Львы делают такие номера: скачут внутри клетки, по кругу – просто и с препятствиями, в виде белых шестов. Прыгают сквозь обручи – простые и затянутые папиросной бумагой. Делают живописные группы: для этого служат табуретки и еще двухскатная переносная белая лестница… Самый эффектный номер, когда все звери располагаются снизу доверху пирамидой. Скачут через огненные обручи. Всегда в звериной компании есть два заметных зверя. Один (чаще всего тигр), который ревет и все норовит кинуться на укротителя или на его хлыст. Его иногда приходится бить хлыстом с усердием. Это для ужаса зрителей. Другой, обыкновенно большой, старый, траченный молью лев (говорят, еще в возрасте котенка привыкший к укротителю и его любящий). С ним укротитель показывает жуткие номера: борется с ним, укладывает его на пол, сам ложится рядом и кладет ему голову на грудь. Берет кусочек мяса в зубы, и лев осторожно берет его пастью. Кроме того, часто разверзает ему пасть обеими руками и сует в нее голову и т. д.
К зверям укротитель старается не становиться спиною, а если это неизбежно, рассчитывает так, чтобы между ним и зверем всегда оказывался старый, преданный лев (это говорят).

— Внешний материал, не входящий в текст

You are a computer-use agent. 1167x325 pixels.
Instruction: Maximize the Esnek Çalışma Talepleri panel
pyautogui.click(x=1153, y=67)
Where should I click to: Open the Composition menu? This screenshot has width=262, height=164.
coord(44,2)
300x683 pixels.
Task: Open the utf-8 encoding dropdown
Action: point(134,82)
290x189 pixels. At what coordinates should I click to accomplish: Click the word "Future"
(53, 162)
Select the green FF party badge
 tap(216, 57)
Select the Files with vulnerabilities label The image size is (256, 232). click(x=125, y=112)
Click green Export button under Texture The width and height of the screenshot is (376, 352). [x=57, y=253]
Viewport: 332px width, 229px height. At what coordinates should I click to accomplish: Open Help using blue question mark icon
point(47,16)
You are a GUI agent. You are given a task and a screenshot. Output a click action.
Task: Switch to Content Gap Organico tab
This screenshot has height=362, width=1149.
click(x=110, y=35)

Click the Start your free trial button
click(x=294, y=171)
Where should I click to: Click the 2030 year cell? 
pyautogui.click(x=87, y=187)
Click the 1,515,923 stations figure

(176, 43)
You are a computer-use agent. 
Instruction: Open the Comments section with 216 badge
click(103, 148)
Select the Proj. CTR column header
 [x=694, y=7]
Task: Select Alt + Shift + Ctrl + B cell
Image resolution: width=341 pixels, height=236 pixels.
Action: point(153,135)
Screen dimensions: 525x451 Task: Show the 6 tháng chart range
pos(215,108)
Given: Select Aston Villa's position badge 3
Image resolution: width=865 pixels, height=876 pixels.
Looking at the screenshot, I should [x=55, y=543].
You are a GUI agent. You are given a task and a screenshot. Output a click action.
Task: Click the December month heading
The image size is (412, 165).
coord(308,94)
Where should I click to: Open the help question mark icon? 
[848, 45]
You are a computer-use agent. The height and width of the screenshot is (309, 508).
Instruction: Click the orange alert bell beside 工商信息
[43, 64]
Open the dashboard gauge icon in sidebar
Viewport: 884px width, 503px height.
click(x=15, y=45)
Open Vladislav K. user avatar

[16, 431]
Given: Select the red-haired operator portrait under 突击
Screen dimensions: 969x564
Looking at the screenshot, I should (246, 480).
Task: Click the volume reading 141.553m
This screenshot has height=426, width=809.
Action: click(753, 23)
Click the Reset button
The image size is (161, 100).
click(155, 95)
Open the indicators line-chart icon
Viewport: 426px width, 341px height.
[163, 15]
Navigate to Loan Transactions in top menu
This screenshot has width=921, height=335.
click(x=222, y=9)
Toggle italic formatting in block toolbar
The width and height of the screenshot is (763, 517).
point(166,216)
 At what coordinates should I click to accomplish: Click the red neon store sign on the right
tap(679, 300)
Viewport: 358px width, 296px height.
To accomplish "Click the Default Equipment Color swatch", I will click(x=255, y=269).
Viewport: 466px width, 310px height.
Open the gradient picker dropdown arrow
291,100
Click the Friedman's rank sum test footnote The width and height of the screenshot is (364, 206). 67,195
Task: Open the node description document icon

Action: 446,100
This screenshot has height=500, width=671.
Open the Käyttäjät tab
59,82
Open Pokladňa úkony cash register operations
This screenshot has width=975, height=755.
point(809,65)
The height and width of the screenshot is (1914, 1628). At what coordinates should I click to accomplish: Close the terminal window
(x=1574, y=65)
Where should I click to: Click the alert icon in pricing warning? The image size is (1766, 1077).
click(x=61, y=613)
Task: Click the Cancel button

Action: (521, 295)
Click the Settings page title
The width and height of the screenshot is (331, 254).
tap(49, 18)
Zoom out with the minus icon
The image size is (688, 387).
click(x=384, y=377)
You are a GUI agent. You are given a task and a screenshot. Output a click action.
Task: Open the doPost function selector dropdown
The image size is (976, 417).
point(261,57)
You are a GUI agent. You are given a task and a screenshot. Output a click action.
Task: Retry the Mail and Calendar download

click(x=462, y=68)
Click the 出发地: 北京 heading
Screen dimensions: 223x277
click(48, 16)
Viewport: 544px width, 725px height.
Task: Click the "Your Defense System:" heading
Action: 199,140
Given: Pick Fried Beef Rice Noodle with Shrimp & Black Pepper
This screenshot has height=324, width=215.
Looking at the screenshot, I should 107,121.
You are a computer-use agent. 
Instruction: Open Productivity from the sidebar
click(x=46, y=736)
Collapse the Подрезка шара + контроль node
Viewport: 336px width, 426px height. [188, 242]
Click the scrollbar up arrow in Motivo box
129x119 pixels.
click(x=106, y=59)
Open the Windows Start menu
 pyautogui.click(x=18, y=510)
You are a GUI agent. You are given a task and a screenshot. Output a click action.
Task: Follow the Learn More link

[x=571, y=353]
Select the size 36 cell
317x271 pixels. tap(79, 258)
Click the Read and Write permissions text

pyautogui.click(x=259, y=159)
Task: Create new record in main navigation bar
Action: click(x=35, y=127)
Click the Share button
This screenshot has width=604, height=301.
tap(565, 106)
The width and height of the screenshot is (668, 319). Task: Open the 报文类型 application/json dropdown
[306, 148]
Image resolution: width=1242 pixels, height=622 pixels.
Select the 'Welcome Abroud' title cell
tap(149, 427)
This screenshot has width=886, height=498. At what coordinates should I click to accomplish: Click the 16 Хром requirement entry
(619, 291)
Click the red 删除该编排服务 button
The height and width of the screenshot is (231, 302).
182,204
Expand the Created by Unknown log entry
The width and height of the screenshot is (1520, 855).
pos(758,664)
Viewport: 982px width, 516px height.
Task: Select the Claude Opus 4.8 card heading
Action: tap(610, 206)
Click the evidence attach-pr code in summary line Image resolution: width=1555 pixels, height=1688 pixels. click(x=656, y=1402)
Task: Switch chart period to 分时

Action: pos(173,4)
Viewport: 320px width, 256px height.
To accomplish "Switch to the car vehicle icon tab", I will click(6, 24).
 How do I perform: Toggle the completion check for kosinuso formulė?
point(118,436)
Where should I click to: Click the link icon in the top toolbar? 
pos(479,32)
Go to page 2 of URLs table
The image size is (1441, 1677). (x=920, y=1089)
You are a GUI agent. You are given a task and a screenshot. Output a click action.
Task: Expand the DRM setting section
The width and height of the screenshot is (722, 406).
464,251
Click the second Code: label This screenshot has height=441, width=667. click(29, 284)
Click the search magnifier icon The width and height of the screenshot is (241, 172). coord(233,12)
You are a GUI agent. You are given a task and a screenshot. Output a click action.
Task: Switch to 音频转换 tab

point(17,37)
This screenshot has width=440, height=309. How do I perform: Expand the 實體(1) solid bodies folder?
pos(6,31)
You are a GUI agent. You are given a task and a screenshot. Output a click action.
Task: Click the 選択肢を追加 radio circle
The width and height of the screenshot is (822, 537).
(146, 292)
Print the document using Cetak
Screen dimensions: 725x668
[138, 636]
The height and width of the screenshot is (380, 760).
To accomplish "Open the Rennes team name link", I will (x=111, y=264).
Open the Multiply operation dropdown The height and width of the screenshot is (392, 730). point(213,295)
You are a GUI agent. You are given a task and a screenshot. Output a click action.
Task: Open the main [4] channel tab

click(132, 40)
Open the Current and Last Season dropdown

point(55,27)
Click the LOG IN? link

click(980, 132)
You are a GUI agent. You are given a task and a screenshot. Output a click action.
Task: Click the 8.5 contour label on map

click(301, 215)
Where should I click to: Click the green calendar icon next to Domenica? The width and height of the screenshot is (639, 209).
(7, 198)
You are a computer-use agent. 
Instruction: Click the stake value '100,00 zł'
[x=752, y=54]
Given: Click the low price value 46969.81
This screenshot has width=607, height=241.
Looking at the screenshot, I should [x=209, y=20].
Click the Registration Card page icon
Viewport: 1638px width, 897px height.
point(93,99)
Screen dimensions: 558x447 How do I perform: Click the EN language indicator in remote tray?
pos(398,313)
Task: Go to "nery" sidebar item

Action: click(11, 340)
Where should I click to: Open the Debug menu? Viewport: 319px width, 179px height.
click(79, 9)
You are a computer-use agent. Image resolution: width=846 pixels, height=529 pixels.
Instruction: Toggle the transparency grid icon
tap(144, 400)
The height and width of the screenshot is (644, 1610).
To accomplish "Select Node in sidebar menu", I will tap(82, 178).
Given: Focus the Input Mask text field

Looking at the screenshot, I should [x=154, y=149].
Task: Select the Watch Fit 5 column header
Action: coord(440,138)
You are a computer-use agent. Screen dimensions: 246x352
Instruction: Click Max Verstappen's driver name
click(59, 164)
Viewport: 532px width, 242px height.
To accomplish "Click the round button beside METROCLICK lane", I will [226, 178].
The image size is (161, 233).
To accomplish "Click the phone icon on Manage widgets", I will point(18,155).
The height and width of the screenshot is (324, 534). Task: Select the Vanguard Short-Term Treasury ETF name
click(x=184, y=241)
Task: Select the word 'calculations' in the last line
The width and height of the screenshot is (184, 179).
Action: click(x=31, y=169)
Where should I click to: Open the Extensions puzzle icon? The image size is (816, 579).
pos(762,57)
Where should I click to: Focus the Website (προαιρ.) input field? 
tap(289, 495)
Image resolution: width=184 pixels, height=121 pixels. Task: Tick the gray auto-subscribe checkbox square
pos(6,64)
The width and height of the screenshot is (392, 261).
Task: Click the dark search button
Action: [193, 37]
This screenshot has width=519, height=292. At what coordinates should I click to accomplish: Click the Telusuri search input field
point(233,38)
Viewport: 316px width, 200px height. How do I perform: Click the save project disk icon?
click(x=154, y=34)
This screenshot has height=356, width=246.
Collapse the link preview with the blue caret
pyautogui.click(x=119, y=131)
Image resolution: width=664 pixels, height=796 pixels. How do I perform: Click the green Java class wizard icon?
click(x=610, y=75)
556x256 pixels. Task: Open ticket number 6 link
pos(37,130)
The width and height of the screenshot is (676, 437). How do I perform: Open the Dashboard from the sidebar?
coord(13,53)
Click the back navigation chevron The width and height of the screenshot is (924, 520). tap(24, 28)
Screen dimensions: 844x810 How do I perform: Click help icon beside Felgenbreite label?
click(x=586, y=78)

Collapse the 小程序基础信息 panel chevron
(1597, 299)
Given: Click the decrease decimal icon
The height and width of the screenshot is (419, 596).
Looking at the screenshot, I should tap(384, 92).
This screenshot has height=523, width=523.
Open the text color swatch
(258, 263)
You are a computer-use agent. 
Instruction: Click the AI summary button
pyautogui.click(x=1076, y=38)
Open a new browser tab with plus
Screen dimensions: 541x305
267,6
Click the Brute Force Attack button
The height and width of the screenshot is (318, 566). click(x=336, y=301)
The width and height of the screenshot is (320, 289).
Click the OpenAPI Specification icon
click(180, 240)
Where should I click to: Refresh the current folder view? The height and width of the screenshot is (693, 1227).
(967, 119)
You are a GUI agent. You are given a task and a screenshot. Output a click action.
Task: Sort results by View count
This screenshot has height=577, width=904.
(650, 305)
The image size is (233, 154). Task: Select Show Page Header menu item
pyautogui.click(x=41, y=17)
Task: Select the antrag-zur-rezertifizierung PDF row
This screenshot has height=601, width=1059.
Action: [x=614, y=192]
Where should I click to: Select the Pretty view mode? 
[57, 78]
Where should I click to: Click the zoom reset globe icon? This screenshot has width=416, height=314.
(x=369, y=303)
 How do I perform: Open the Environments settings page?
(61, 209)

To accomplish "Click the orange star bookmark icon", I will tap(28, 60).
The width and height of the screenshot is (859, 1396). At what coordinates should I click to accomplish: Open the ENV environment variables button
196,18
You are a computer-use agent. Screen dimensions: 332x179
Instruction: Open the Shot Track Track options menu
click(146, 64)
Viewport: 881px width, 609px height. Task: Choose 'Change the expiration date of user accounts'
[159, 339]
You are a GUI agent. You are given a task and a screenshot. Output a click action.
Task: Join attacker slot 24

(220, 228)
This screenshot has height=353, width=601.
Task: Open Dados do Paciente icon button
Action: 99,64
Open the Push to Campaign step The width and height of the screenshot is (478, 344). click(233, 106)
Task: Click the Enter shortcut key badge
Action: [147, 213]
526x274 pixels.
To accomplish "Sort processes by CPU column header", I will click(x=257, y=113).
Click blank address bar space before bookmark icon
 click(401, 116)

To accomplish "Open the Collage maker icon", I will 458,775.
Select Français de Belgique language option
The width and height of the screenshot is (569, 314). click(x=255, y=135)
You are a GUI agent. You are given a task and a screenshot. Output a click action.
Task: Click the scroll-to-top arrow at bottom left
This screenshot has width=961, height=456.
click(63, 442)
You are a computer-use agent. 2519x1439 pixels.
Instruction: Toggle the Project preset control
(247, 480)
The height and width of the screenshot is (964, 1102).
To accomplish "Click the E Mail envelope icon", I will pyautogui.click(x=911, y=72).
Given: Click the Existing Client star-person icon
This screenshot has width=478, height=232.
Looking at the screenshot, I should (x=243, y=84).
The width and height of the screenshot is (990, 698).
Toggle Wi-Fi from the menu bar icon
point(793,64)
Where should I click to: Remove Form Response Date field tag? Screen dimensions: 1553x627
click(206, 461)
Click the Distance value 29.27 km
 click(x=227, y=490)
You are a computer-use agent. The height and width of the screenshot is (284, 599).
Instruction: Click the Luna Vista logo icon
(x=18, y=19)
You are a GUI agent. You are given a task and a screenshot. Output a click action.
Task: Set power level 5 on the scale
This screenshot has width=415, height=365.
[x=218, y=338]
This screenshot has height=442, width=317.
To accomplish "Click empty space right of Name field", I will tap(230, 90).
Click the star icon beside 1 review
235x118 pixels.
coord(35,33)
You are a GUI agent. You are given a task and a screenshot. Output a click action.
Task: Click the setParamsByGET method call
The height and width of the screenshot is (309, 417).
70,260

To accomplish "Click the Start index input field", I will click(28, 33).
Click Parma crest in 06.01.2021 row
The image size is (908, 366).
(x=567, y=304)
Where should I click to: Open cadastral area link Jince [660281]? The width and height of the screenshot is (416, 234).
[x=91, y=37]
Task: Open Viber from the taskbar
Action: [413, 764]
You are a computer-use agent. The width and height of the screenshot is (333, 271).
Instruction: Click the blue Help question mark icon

Униформы только помогают ему установить клетку. Но при исполнении номеров у него есть двое своих постоянных слуг, которым он платит жалованье. Они все время смотрят за его работой и подают ему сквозь прутья необходимые предметы. Они же вооружены железными вилами или палками, чтобы вовремя притиснуть ослушника. Одеты они просто, чтобы одежда не развлекала зверей и не раздражала. Последний № бывает пирамида, через которую перепрыгивает лучший гимнаст из животных.
Когда наступает момент ухода, укротитель устраивается так, чтобы у него за спиною была выходная дверь, а звери в противоположном углу. Тогда он зажигает фейерверк (ракету – фонтан, римскую свечу, от которой много огня, дыма, вони и треску) и палит раз десять подряд из револьвера холостыми выстрелами.
Когда звери обалдели, он в таком же быстром и точном порядке как входил – так и уходит. Замечательно: только он выскочит из клетки, как звери злобно кидаются за ним.
Еще номер. Бревно, и через него положена балансирующая доска. Два зверя становятся по краям и движением тел вперед и назад заставляют доску качаться вниз и вверх: качели.
Это львы. Медведи делают множество изумительных вещей: катаются на роликах и на велосипедах, ходят по канату или по огромному деревянному шару.
Если что не дописал, – скажи. Я постараюсь дополнить.